Pelletier, Ardelius and Johansson as Benedicte, who before it’s all over declares her love for the poet, do what they can with the hyper-roles. Director Henning Hedland should take much of the credit for that.

What’s really galling about The Baroness: Isak Dinesen’s Final Affair is that, while spectators already partial to her works know how strong they are, those who aren’t could promise themselves never to get anywhere near the tales. That would be a crying shame.

******************

You’ve seen Macbeth. You’ve seen Macbeth given any number of inspired and sometimes merely nutty directorial spins. But you haven’t seen Macbeth until you’ve seen it presented by the Dzieci Theatre as part of the outfit’s 20th anniversary season.

First thing: You won’t see it in a conventional auditorium. Called Makbet in line with its middle-European influences and Gypsy-infused elements, it’s being offered at Sure We Can, a Brooklyn recycling Center. (The “Can” in the name supports that setting.)

Moreover, the William Shakespeare overhaul takes place not just amid stacks of plastic bottles but inside a shipping container. Yes, no need to reread the previous sentence to see if you read it right. The classic tragedy does take place in a shipping container (maybe a discarded Maersk item, maybe not), the door of which is slammed shut just as the play begins.

Beforehand, the troupe welcomes the small number of patrons the container will accommodate by singing songs (an accordion is at hand), passing out food and Saki shots and gathering around a fire started in a large metal barrel. It’s all very gemutlich, if that’s to your liking.

Then the play begins. It’s Shakespeare, all right, trimmed to two intermissionless hours but with all the favorite passages retained. There’s a ritualistic aura about it, enhanced by frequent banging on the container sides and barely ceasing choral moaning and howling. You’ll have to decide how much of this you can take.
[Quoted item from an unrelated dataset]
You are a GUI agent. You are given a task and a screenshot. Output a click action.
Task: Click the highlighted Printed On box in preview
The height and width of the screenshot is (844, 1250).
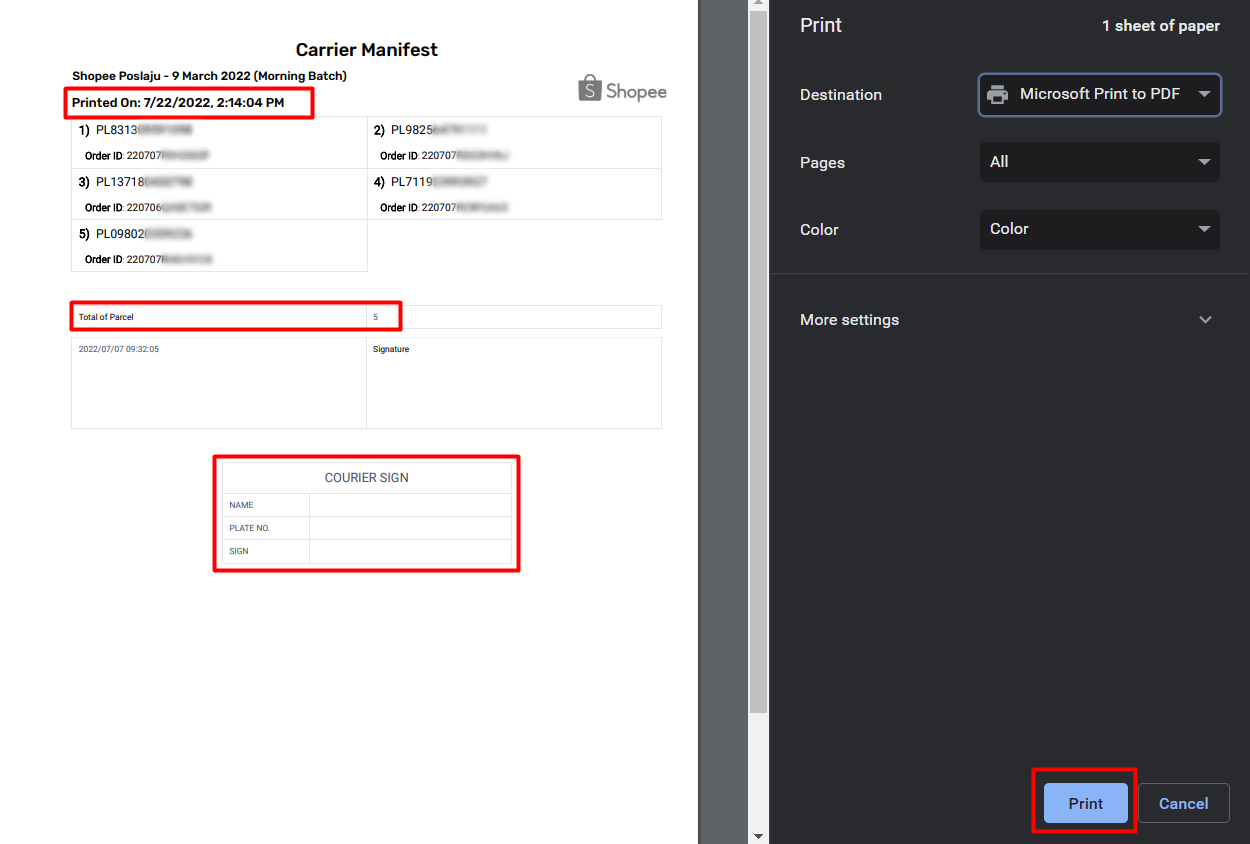pos(188,102)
Megan Bones, Yvonne Brechbuhler and Matt Mitler take on the major roles but don’t necessarily stick to the one they begin with. They’re identified throughout by the hat, scarf or shawl they’re wearing at any given juncture. The chorus, also switching accessories (if I have it correctly), consists of Ryan Castalia, Felicity Doyle Golan, Chris Cook and alternate player Jesse Hathaway.

The entire enterprise is adapted, directed and designed by Mitler, who on the night I saw it, got to deliver—impressively—the “tomorrow and tomorrow and tomorrow” lament. It’s tempting to say that under these outré circumstances the sinisterly beloved work crept at a petty pace. It didn’t. The unexpected undertaking is an eye-popping-ear-poking confirmation that Shakespeare once again constructed something not easily degraded. You’re not likely to see anything resembling it ever again.